(MATERIAL FOR THE TASK):
*** Block opens ***
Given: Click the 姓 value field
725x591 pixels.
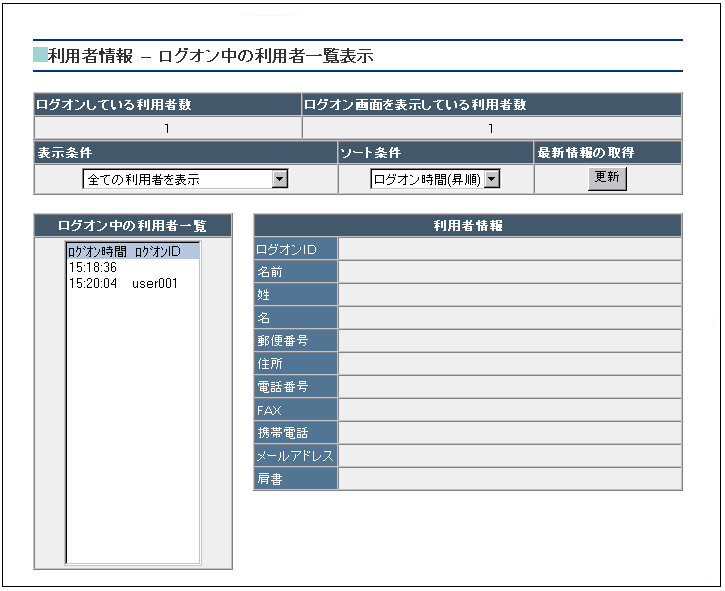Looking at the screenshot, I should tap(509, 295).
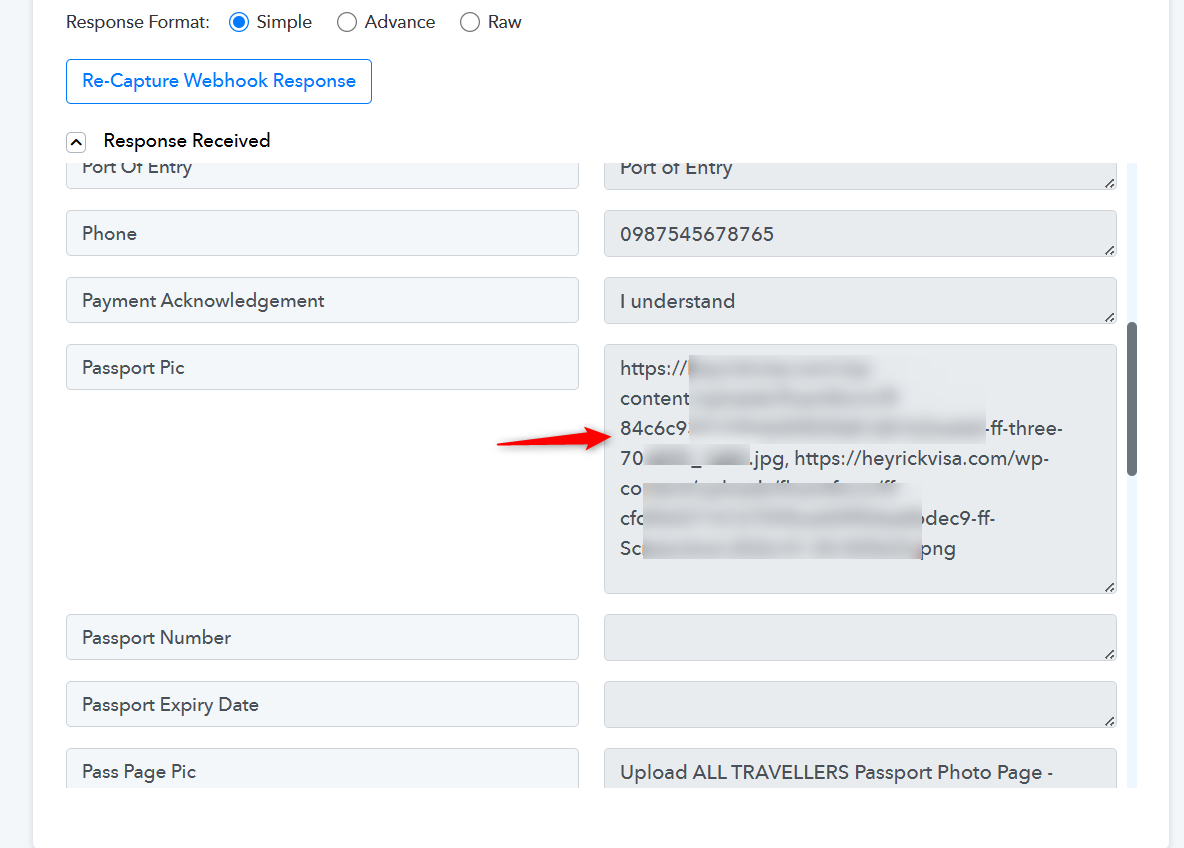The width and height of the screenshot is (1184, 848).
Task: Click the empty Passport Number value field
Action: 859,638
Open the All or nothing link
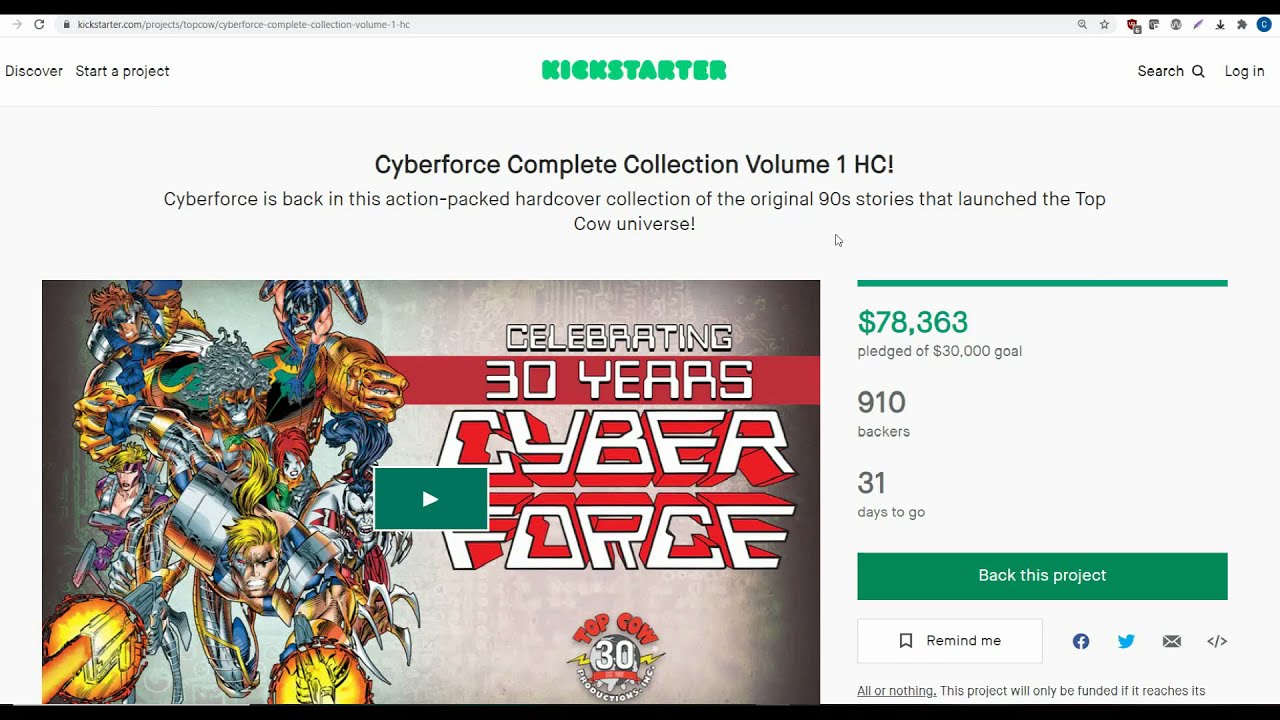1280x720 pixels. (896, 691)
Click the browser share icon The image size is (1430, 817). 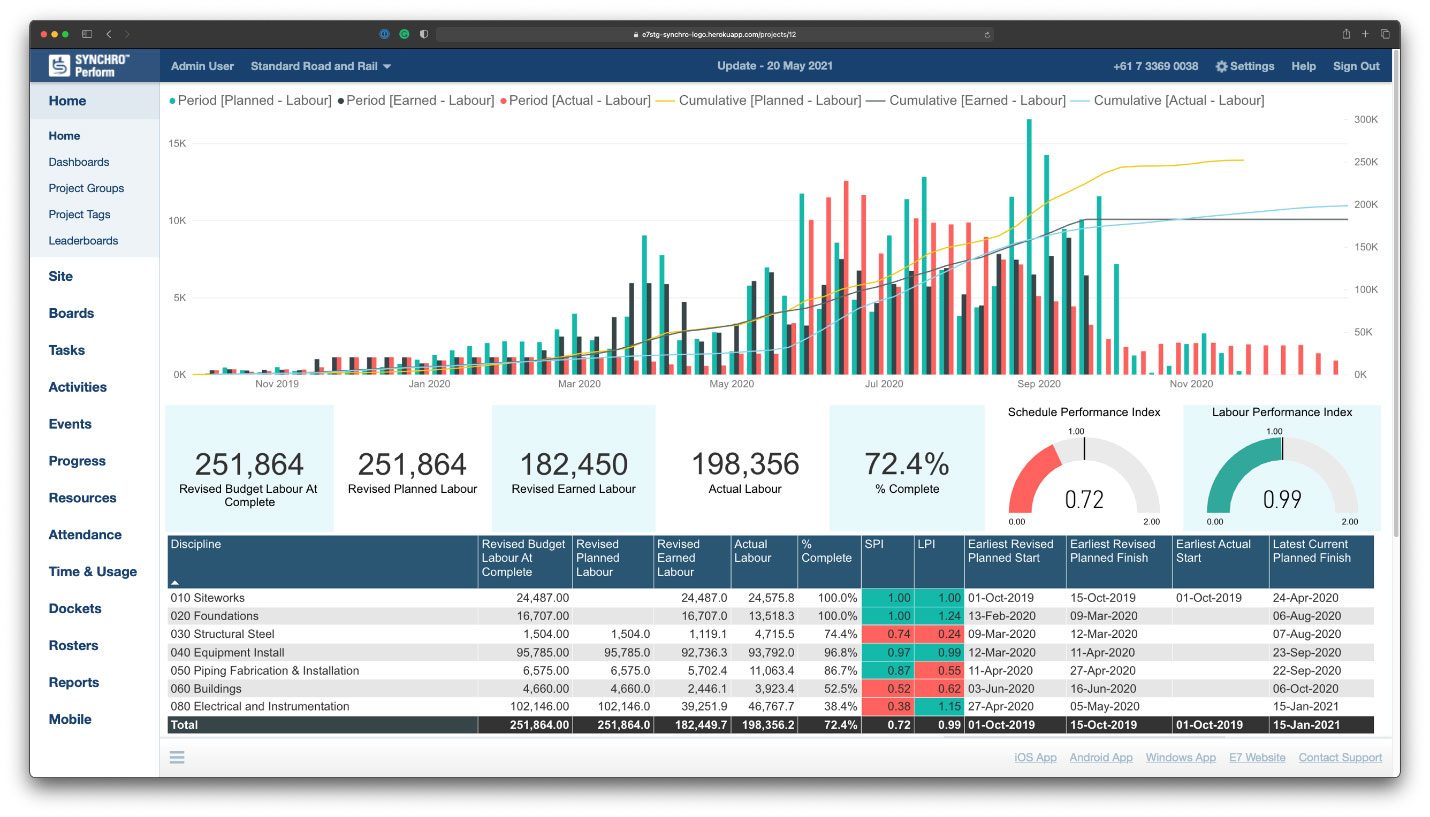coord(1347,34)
*** Block closes ***
*** Block opens ***
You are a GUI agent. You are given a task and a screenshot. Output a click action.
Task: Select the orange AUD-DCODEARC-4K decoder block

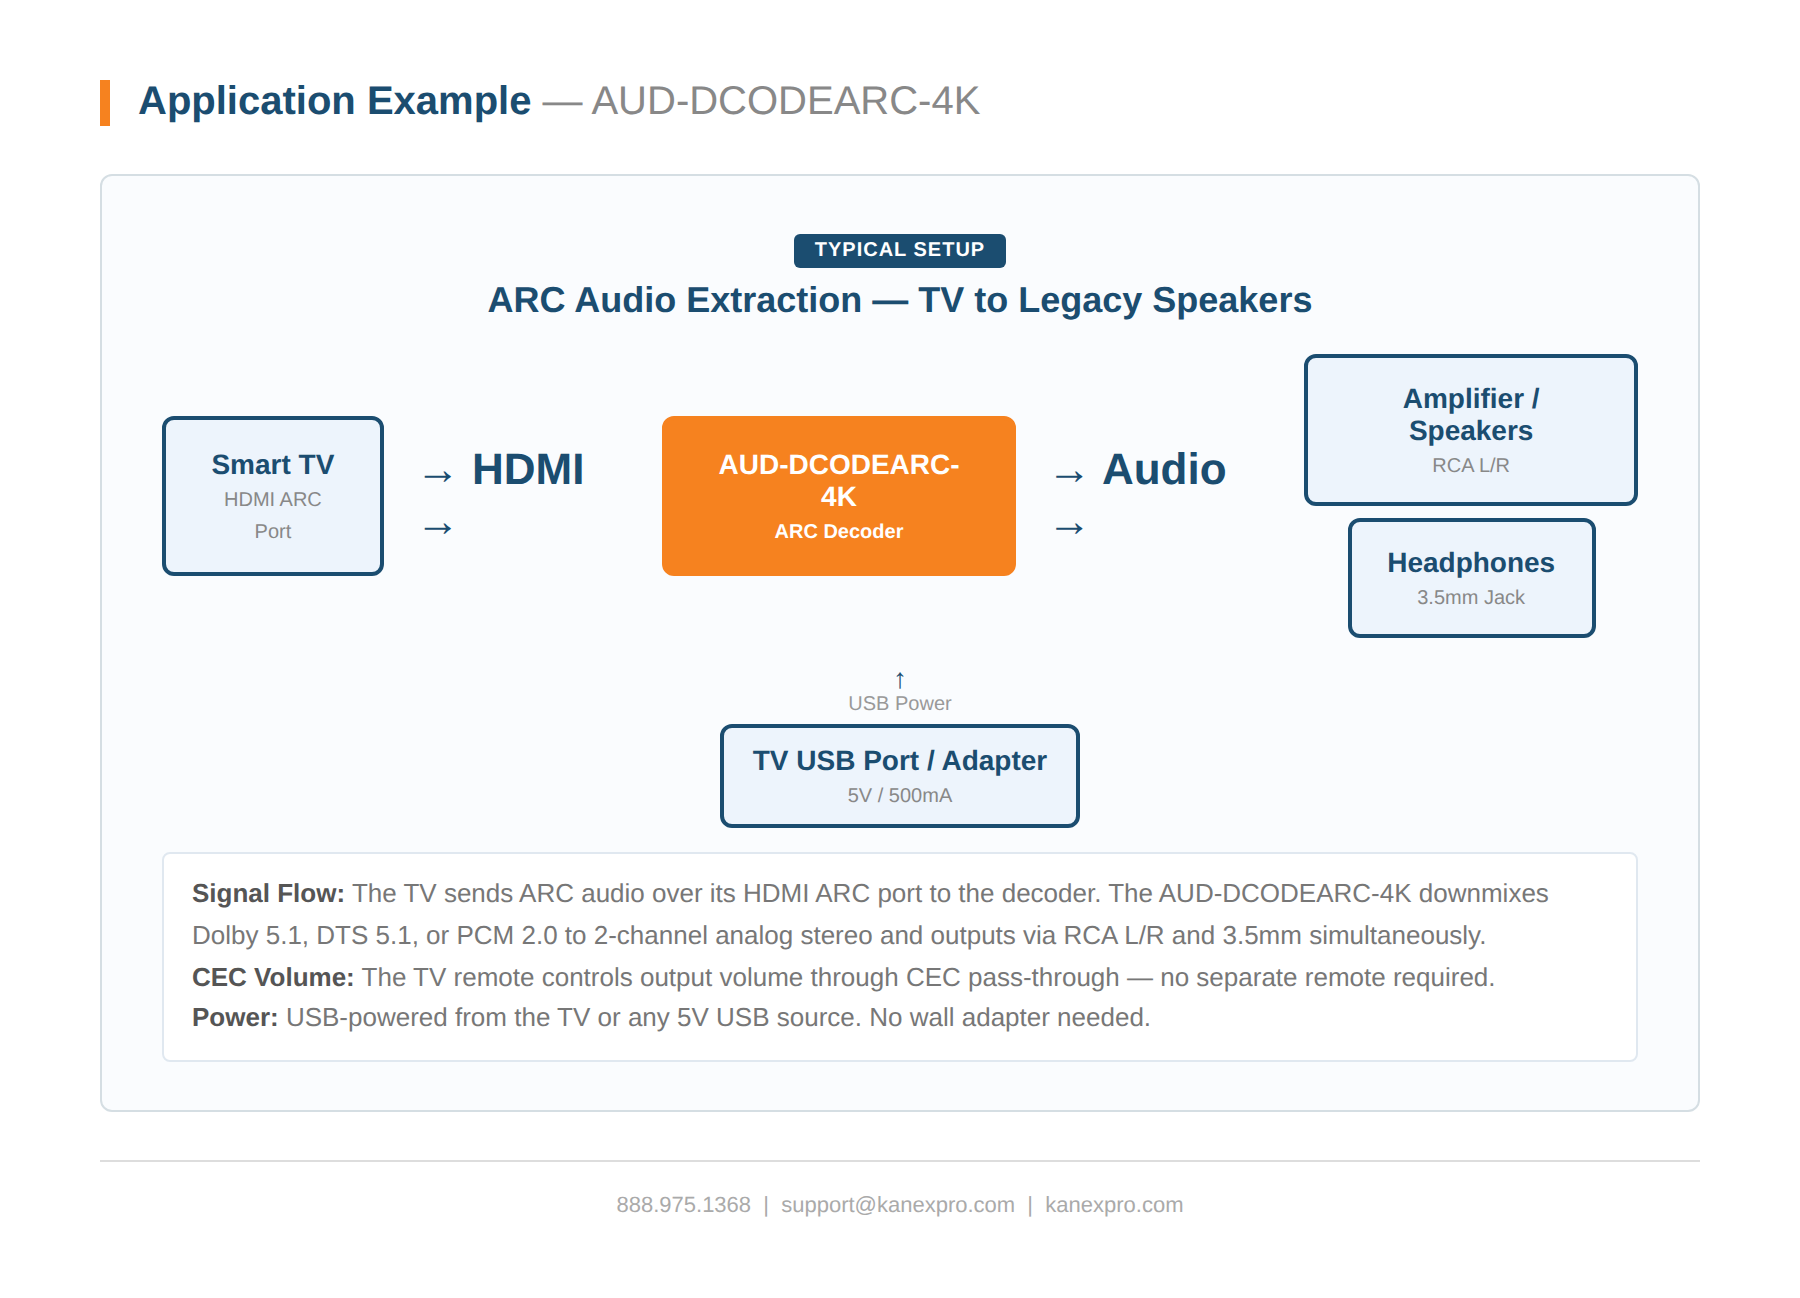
*** Block closes ***
(WHAT IS REQUIRED):
Taking the listing above as the source, transcribe only the lines starting at the line with "You are a GUI" and going through the line with "Task: Select the", unaltered and with both ends included.

(RESULT OF THIS TASK):
You are a GUI agent. You are given a task and a screenshot. Output a click action.
Task: Select the orange AUD-DCODEARC-4K decoder block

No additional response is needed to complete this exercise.